** Start Records for the task **
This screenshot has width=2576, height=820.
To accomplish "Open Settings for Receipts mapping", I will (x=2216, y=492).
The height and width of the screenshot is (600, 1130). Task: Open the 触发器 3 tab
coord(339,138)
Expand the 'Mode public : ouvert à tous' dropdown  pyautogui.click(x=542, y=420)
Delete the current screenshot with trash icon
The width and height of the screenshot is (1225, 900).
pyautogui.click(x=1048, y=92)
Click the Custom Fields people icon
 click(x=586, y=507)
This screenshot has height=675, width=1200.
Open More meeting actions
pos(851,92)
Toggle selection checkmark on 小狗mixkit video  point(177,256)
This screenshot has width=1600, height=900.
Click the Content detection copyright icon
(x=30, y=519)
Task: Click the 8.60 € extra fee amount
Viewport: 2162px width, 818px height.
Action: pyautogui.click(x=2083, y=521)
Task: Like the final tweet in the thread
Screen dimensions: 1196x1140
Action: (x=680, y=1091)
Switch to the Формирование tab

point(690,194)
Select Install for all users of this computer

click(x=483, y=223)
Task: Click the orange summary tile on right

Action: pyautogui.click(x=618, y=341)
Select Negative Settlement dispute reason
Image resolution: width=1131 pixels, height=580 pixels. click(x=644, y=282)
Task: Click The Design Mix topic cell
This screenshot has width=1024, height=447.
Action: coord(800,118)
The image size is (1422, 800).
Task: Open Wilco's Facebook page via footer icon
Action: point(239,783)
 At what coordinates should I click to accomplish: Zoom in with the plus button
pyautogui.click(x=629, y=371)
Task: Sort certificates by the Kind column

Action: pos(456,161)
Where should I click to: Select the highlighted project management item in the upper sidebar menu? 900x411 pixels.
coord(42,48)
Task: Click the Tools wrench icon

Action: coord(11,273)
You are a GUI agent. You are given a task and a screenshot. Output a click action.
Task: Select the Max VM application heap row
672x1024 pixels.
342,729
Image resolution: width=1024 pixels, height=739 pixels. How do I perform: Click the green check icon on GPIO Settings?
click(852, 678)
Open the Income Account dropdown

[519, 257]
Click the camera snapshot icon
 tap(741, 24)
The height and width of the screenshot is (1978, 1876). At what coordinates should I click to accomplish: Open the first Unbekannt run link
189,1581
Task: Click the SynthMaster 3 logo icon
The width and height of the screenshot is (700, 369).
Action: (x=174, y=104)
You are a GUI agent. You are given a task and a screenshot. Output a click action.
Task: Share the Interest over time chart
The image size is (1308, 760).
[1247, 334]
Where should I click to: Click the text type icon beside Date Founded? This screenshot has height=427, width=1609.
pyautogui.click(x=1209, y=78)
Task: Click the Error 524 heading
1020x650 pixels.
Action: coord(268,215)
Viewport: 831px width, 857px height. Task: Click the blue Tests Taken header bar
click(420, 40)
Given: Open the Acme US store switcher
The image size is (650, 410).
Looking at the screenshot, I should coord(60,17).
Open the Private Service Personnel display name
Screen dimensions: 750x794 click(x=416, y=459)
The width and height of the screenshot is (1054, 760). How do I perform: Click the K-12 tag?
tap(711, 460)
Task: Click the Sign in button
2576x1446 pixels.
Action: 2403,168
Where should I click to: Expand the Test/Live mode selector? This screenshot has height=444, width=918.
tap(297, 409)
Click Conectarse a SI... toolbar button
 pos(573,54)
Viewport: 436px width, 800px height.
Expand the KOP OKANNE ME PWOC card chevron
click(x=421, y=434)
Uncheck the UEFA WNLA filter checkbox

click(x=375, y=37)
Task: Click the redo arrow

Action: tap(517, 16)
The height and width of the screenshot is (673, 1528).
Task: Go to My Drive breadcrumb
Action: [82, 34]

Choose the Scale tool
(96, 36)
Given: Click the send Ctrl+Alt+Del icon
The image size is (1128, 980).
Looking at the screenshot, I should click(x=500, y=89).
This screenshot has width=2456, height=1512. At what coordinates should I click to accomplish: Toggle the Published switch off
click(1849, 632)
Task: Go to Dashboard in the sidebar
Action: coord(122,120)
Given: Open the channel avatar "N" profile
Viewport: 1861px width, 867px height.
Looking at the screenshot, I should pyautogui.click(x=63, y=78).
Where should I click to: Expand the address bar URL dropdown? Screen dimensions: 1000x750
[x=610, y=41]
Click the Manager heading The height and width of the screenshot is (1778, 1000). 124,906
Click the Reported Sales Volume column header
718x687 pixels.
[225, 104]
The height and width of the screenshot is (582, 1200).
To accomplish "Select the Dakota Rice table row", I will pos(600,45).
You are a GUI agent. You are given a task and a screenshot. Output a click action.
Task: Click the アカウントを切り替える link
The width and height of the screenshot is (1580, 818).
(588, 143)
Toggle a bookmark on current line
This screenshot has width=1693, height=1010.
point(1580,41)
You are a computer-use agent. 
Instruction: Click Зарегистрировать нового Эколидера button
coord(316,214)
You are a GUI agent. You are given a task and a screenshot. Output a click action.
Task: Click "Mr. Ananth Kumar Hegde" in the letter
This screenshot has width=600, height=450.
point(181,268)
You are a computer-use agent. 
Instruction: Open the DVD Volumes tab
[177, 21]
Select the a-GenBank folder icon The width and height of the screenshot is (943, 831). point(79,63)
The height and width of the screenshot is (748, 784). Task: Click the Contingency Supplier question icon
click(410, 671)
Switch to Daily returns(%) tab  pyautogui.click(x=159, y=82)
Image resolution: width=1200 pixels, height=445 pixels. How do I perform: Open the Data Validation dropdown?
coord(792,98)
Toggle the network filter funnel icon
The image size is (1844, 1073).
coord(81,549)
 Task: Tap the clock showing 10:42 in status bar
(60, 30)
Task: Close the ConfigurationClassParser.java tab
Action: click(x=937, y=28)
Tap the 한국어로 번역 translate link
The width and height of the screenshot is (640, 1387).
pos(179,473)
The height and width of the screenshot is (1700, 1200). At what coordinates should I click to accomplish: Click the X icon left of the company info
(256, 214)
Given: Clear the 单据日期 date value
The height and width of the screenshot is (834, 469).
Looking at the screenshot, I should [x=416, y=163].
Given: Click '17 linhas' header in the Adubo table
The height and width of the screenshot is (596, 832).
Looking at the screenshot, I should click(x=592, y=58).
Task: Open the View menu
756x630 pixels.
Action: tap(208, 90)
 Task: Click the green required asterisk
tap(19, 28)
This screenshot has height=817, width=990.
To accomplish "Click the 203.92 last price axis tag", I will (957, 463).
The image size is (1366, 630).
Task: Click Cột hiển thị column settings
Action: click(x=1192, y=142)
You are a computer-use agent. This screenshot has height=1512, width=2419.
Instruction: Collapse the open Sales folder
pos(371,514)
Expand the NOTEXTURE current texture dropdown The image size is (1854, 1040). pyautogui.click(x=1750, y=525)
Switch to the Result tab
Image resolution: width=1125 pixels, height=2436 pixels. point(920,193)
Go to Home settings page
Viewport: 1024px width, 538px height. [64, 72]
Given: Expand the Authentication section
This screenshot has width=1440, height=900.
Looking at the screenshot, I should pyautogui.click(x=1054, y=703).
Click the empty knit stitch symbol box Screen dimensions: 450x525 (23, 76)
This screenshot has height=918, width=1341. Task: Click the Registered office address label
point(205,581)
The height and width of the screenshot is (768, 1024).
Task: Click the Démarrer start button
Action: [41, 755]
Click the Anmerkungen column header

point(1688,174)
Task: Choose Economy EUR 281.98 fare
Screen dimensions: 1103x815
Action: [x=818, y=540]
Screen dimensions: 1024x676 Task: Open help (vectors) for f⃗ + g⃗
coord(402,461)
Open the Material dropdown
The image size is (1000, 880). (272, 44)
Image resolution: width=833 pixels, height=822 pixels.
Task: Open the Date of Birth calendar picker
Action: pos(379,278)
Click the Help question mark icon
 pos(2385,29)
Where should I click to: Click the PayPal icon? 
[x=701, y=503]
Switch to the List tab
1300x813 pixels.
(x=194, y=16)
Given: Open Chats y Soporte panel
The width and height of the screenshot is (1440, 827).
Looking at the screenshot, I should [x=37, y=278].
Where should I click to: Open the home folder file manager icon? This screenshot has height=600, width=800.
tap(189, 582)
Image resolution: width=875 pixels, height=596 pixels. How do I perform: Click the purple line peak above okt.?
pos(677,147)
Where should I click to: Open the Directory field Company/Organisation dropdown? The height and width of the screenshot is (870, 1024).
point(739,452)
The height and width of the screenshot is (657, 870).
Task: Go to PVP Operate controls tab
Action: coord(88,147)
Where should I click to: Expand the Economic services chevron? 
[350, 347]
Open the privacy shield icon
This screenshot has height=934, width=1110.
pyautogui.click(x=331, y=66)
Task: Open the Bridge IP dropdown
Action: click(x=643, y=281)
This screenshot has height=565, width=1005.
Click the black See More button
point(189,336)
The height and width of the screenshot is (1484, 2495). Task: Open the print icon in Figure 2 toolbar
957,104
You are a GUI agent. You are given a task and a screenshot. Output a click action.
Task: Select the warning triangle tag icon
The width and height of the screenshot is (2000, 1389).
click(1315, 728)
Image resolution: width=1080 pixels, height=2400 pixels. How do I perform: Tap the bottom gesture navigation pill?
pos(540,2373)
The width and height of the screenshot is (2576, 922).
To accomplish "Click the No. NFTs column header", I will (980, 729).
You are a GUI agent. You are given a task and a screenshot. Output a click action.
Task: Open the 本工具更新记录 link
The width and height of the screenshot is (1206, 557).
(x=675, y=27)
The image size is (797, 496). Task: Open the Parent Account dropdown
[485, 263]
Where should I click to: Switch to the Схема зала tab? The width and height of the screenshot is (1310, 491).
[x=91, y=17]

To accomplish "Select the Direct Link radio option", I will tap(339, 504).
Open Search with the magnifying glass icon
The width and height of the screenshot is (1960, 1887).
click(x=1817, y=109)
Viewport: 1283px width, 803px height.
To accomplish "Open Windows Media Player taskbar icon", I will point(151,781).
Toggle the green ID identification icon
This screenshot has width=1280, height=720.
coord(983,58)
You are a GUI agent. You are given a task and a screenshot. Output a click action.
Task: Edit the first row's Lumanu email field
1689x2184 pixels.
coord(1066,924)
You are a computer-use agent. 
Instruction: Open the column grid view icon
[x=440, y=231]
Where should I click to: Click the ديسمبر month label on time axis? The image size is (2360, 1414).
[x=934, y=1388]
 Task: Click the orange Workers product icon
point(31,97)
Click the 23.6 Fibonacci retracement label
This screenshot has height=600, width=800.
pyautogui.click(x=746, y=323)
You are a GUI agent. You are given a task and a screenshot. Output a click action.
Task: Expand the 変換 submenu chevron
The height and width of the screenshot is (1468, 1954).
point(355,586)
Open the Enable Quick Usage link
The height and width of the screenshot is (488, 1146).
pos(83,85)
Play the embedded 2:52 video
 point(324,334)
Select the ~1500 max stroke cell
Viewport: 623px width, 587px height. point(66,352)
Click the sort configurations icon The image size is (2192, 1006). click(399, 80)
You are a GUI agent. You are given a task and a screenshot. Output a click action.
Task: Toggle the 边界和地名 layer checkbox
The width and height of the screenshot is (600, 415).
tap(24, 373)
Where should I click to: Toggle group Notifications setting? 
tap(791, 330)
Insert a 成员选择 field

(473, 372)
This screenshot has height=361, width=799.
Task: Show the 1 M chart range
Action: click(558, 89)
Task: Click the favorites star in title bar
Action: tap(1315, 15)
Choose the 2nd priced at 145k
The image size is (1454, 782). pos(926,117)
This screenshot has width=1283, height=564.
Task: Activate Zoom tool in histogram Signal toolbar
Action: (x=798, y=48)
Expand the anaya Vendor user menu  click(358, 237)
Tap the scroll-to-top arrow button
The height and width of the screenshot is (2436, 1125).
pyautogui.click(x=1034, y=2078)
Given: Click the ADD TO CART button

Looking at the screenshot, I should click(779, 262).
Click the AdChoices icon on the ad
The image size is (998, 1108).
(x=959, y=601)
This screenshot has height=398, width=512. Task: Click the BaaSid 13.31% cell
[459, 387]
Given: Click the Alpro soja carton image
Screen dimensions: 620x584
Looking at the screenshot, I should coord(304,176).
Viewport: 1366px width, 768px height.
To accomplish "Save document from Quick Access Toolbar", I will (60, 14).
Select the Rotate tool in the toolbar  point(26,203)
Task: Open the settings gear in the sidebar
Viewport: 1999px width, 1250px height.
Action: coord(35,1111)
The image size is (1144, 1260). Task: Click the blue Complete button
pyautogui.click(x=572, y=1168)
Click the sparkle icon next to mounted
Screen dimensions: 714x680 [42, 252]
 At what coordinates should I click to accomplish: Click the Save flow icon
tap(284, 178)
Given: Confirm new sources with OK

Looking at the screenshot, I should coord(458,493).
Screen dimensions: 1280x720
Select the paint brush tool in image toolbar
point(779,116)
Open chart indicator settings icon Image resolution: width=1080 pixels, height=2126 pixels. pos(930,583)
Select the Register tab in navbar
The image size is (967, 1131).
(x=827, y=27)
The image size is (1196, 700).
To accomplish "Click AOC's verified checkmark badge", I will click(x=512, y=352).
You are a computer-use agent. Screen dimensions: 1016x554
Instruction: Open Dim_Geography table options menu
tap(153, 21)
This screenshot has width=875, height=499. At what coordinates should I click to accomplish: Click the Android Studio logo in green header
** End Records for the task **
Instruction
Rewrite only the items from the line with "Click Conectarse a SI... toolbar button" up to and including the line with "Action: coord(122,120)", replacing "redo arrow" with "undo arrow" and leaving everything else unchanged.

Task output
Click Conectarse a SI... toolbar button
 pos(573,54)
Viewport: 436px width, 800px height.
Expand the KOP OKANNE ME PWOC card chevron
click(x=421, y=434)
Uncheck the UEFA WNLA filter checkbox

click(x=375, y=37)
Task: Click the undo arrow

Action: tap(517, 16)
The height and width of the screenshot is (673, 1528).
Task: Go to My Drive breadcrumb
Action: [82, 34]

Choose the Scale tool
(96, 36)
Given: Click the send Ctrl+Alt+Del icon
The image size is (1128, 980).
Looking at the screenshot, I should click(x=500, y=89).
This screenshot has width=2456, height=1512. At what coordinates should I click to accomplish: Toggle the Published switch off
click(1849, 632)
Task: Go to Dashboard in the sidebar
Action: coord(122,120)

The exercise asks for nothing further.